Matthias griff zum Telefon, ließ dann seine Hand wieder sinken. Woher sollte er auch wissen, ob es Arthur recht war, wenn er ihn anrief? Vielleicht wollte er gerade jetzt niemanden um sich haben, oder – und viel wahrscheinlicher – er war gerade dabei, seinen Rausch auszuschlafen.
    Matthias ballte seine Hände zu Fäusten und presste sie dann gegen seine Augen. Er stützte die Ellbogen auf die Knie und krümmte sich vornüber.
    Doch das Bild wollte nicht vergehen. Die Aufnahme, die von Arthur auf dem Revier gemacht worden war und durch Umstände, die sich womöglich nie wieder nachverfolgen ließen, in die Presse geraten waren, hatte sich in seine Netzhaut eingebrannt.

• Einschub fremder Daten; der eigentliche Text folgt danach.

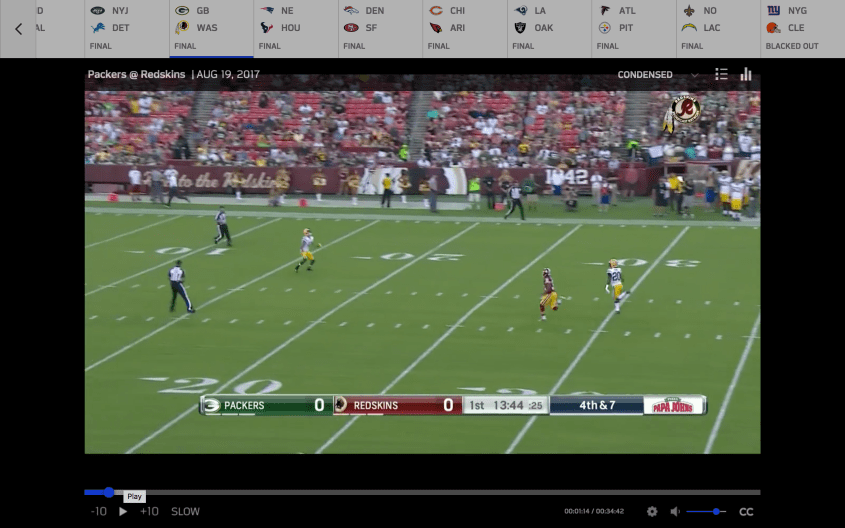Rewind 10 seconds with -10 button

point(98,511)
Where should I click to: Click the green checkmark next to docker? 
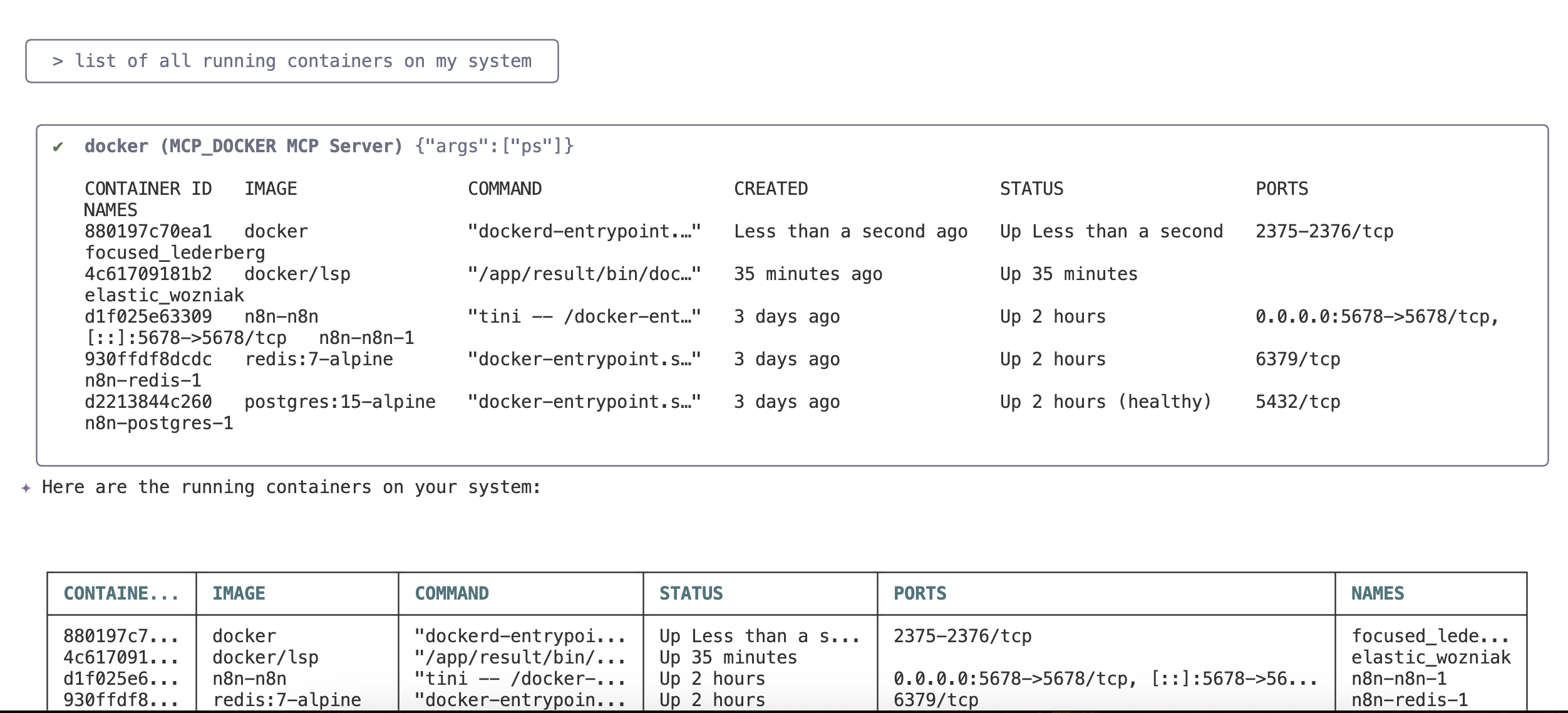58,147
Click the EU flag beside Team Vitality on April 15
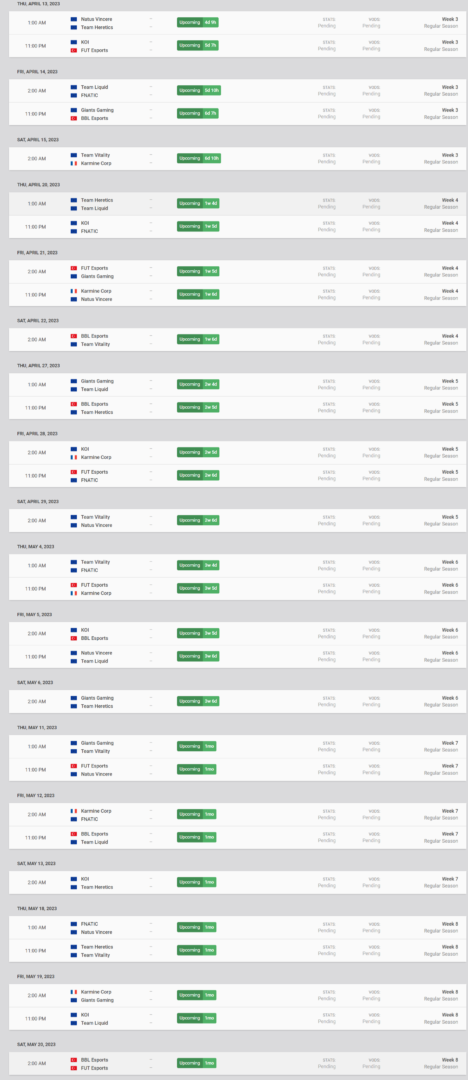Image resolution: width=468 pixels, height=1080 pixels. click(73, 156)
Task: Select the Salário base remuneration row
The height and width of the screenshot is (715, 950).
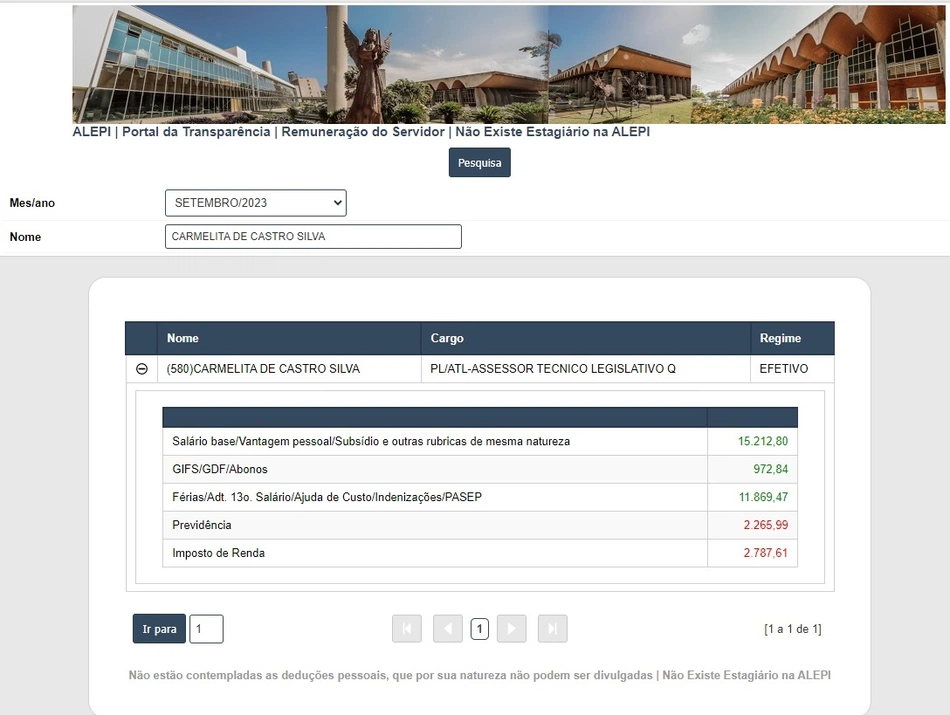Action: pos(434,441)
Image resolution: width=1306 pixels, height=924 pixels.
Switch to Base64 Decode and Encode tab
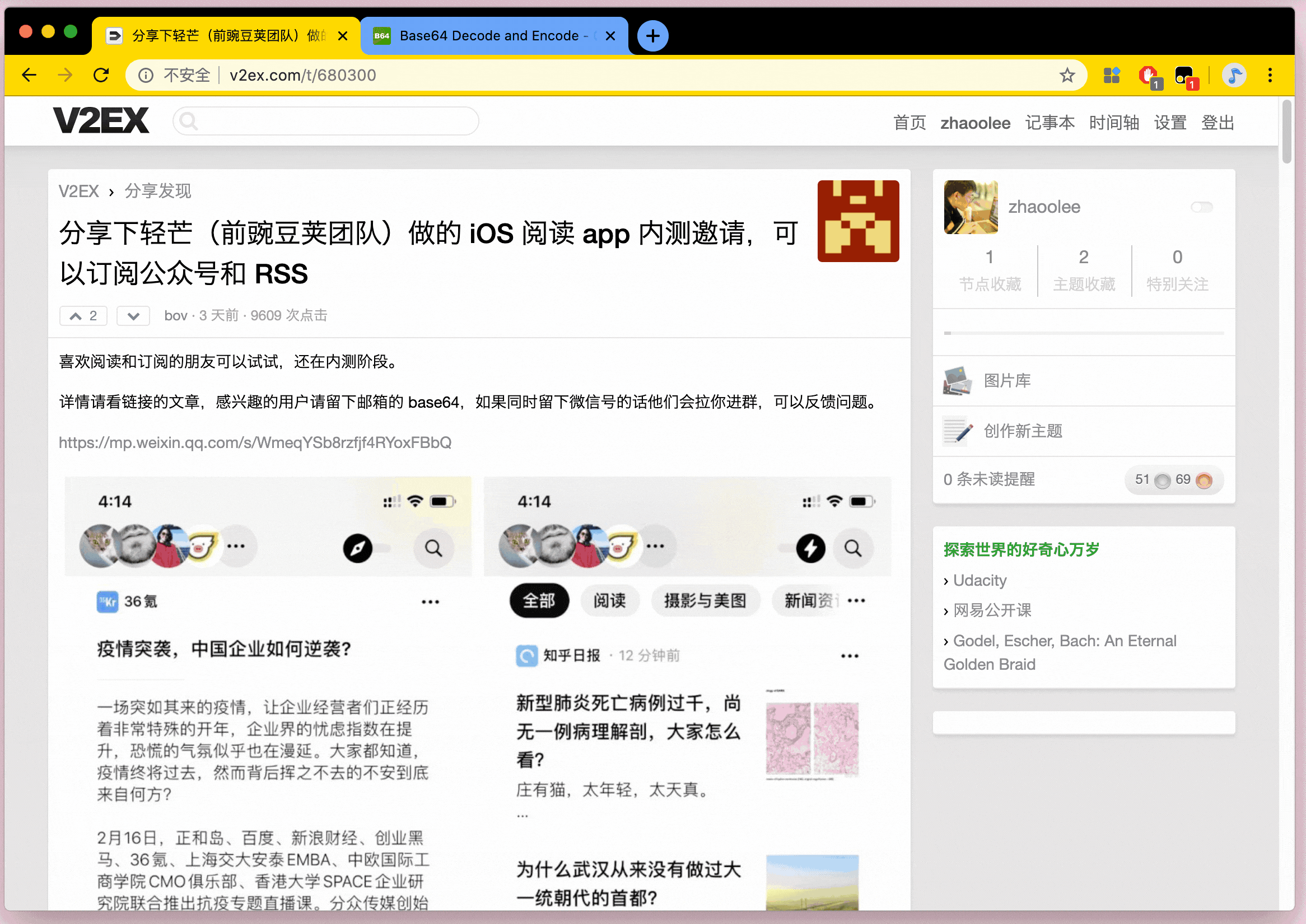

    Sicherlich schenkte kaum jemand diesen Nachrichten aus der Sparte Prominenten-Klatsch allzu viel Aufmerksamkeit, aber Matthias kam es dennoch so vor, als habe jeder Kanal mit Wonne und in entsprechend genüsslicher Länge Arthurs Foto ausgestrahlt.
    Wie sah er auch aus? Wie hatte sich der doch gerade eben erst so attraktive Mann verwandelt?
    Seine Haut wirkte bleich und teigig und es war keineswegs die ungünstige Beleuchtung, die dafür verantwortlich zeigte.
    Das Schönste in Arthurs Gesicht, seine dunklen ausdrucksvollen Augen sahen nun blutunterlaufen und verquollen auf den Betrachter. Sie wurden kleiner je mehr sein Gesicht auseinanderging.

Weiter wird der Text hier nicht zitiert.